- DATA RECORDS:
########
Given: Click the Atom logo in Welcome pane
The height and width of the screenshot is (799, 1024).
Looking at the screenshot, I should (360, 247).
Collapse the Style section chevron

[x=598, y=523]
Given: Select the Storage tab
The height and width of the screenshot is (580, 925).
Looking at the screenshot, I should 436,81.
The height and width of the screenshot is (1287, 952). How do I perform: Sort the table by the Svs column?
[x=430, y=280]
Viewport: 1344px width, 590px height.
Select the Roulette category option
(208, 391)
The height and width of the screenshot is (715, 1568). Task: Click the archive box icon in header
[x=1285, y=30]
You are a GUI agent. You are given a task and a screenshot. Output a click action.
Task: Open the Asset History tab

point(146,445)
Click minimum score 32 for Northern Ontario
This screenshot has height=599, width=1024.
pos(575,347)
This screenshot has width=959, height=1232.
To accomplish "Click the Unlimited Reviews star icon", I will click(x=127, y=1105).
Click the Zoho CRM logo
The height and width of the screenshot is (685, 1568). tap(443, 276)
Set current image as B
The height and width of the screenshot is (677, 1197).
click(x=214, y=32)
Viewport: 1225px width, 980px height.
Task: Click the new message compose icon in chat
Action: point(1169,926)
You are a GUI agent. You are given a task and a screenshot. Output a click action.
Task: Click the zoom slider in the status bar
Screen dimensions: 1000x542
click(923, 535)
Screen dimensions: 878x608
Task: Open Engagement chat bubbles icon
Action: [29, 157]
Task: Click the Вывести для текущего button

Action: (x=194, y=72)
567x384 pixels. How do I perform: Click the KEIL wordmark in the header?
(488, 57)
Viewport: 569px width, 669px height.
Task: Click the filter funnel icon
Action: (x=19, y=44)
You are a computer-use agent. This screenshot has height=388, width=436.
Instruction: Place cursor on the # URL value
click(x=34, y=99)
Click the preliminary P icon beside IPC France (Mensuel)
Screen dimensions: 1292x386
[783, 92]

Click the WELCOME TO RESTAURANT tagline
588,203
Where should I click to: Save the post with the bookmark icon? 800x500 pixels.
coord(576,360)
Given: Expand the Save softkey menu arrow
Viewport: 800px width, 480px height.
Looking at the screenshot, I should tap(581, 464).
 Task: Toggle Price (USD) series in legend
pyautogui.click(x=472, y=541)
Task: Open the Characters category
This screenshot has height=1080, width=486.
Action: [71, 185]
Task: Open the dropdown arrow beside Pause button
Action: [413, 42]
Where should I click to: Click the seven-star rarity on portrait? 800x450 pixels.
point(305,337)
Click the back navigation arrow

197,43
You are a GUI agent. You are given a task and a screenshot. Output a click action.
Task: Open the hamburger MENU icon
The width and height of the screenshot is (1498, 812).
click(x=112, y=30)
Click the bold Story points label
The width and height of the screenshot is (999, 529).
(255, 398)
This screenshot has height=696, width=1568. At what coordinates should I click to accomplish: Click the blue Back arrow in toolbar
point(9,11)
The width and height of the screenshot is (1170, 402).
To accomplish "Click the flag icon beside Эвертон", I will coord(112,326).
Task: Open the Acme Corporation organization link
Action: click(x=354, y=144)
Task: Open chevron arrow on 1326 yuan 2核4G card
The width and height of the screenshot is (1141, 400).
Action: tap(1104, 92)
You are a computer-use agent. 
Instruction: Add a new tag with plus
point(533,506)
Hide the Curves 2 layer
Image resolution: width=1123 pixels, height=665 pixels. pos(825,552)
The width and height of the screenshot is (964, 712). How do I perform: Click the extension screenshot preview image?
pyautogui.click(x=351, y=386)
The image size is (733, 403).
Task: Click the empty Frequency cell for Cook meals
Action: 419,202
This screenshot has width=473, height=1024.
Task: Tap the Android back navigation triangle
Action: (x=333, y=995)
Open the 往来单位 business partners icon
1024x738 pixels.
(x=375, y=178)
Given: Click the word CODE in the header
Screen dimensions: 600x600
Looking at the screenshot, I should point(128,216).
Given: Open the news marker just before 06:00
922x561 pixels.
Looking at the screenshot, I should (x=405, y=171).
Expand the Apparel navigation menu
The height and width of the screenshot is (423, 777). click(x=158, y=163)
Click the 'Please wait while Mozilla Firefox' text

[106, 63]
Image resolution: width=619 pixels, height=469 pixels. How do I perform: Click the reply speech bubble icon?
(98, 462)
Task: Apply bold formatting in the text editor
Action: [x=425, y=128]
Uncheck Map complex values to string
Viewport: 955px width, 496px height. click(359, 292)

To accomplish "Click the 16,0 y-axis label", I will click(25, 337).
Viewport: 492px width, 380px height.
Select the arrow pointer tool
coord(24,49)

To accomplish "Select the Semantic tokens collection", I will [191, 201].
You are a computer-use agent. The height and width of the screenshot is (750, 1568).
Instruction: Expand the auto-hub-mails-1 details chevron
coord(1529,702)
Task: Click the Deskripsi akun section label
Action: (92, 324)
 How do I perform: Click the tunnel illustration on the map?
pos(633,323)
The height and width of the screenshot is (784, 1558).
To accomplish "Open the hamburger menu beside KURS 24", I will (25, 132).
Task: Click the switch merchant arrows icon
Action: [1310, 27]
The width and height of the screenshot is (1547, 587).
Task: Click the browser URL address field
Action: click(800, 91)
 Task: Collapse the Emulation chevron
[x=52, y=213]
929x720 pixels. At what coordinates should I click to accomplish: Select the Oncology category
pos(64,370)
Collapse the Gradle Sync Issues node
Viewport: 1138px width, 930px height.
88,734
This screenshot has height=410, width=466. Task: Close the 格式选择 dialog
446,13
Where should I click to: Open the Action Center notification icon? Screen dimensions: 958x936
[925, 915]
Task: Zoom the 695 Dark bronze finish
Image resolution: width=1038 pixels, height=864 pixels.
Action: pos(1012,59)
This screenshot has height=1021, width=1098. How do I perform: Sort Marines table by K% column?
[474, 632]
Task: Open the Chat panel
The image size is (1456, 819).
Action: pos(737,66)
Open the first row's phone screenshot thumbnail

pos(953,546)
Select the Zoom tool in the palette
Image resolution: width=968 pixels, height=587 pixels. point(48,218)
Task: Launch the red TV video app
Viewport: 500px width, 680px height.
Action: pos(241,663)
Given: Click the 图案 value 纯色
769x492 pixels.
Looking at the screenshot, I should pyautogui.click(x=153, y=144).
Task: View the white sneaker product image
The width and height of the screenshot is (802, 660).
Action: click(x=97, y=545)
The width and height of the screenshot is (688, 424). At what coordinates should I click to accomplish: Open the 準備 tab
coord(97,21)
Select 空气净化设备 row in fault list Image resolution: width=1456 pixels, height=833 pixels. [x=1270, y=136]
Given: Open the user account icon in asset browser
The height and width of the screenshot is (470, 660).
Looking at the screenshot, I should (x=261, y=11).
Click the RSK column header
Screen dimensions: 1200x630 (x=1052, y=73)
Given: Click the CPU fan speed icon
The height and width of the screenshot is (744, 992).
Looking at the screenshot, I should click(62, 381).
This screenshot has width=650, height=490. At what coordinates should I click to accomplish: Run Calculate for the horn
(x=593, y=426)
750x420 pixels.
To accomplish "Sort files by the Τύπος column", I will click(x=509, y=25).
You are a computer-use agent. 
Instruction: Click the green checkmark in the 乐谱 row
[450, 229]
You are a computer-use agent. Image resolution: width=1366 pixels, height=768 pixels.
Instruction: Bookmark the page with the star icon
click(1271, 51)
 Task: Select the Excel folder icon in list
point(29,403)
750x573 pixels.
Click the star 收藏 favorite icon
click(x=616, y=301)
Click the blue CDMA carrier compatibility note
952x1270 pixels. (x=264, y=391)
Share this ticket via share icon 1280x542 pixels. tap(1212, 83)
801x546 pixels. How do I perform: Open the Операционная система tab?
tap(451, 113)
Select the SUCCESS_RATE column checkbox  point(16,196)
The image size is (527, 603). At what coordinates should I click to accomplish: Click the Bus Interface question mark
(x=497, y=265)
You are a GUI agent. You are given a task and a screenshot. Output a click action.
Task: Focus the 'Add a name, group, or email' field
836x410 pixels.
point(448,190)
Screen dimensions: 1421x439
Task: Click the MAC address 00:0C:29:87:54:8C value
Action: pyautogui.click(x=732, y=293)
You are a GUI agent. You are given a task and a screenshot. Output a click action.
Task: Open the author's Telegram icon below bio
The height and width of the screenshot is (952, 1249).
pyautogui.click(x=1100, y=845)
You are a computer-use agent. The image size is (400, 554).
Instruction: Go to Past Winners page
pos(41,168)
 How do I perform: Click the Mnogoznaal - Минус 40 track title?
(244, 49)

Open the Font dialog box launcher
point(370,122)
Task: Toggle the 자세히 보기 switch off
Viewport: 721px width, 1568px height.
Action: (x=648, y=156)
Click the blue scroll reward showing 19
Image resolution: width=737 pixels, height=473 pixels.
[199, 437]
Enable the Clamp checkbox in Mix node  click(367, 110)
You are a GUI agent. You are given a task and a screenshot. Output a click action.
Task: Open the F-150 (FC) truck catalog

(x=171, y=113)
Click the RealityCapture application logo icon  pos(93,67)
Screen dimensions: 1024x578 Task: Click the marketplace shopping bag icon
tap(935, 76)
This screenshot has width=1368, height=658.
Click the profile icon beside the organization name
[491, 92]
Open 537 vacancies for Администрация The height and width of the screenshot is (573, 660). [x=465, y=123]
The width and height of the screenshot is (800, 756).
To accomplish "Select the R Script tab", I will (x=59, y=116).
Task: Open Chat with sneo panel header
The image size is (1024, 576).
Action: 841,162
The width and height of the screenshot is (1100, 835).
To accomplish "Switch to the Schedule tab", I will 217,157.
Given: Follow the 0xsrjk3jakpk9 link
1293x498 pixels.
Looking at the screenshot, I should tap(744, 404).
########
- PROBLEM STATEMENT:
Across the whole listing, show each line where the word "checkbox" occurs.

- ANSWER AREA:
Select the SUCCESS_RATE column checkbox  point(16,196)
Enable the Clamp checkbox in Mix node  click(367, 110)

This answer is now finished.